**What is being asked:** State how many lines of the records contain the string "width", and give no other information.

[Stored data entries]

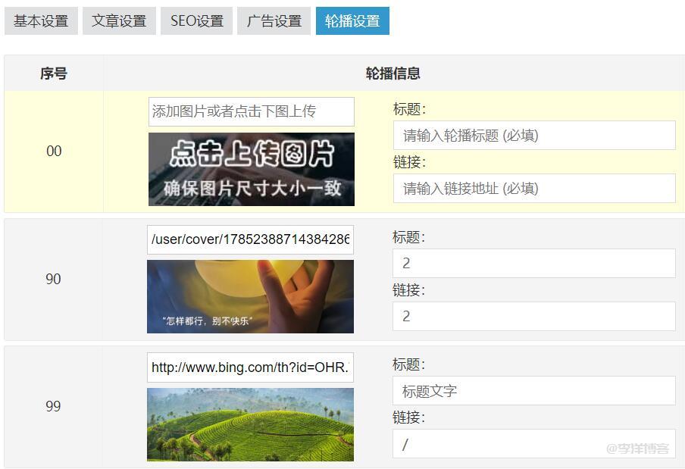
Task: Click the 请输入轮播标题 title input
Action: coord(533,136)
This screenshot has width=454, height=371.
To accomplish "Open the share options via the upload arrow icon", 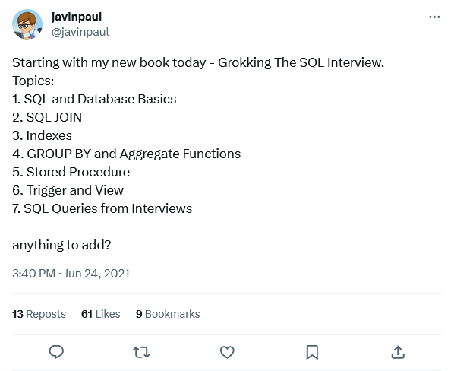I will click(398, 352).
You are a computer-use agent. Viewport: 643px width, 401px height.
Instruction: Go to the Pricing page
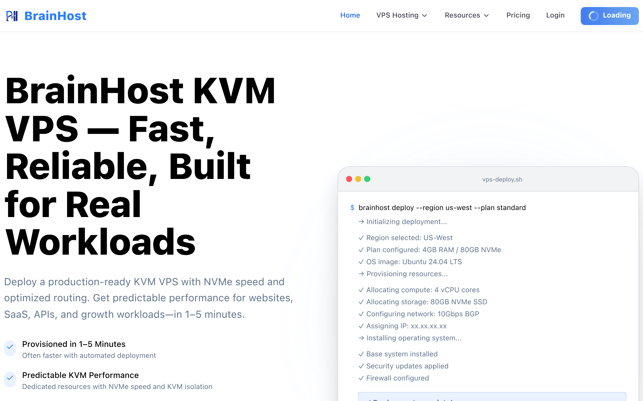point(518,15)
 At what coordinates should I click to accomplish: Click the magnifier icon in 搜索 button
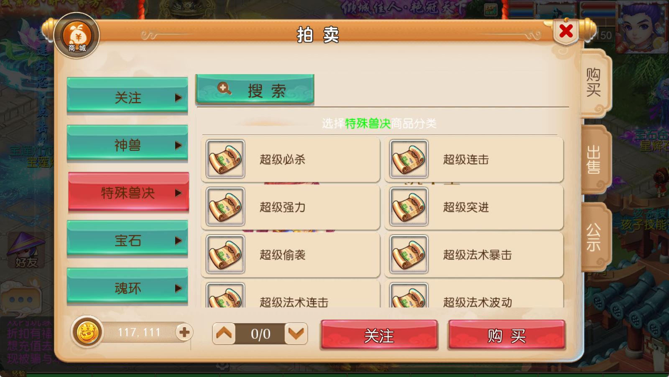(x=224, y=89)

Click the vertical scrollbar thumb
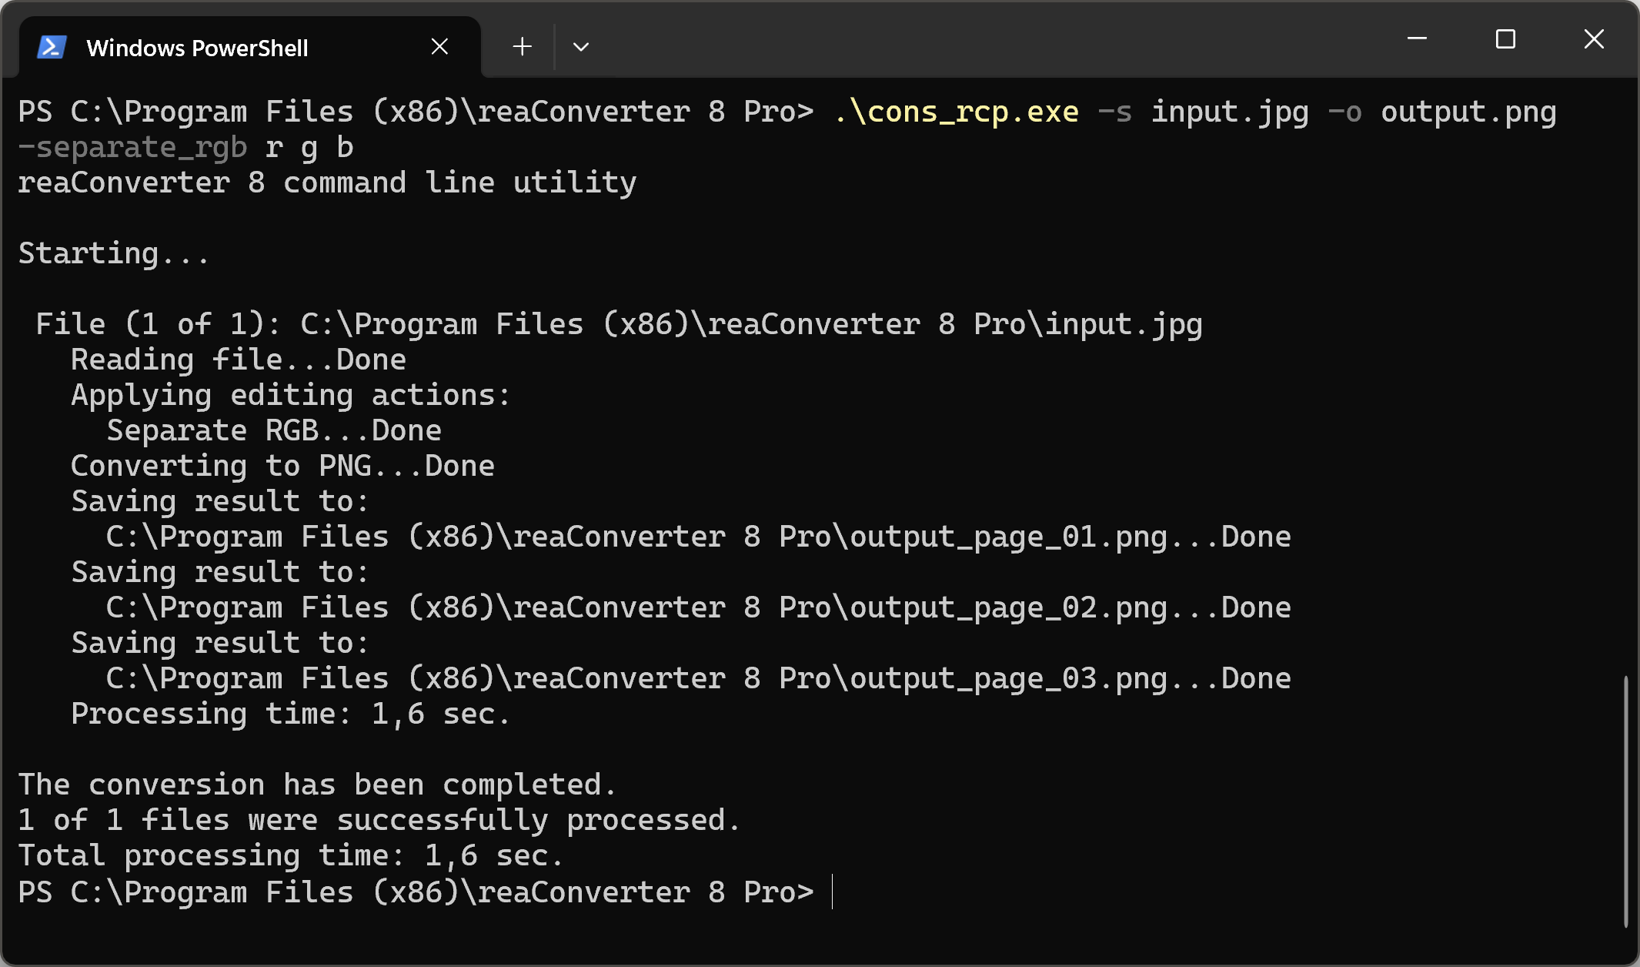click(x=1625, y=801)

**Response area:** 2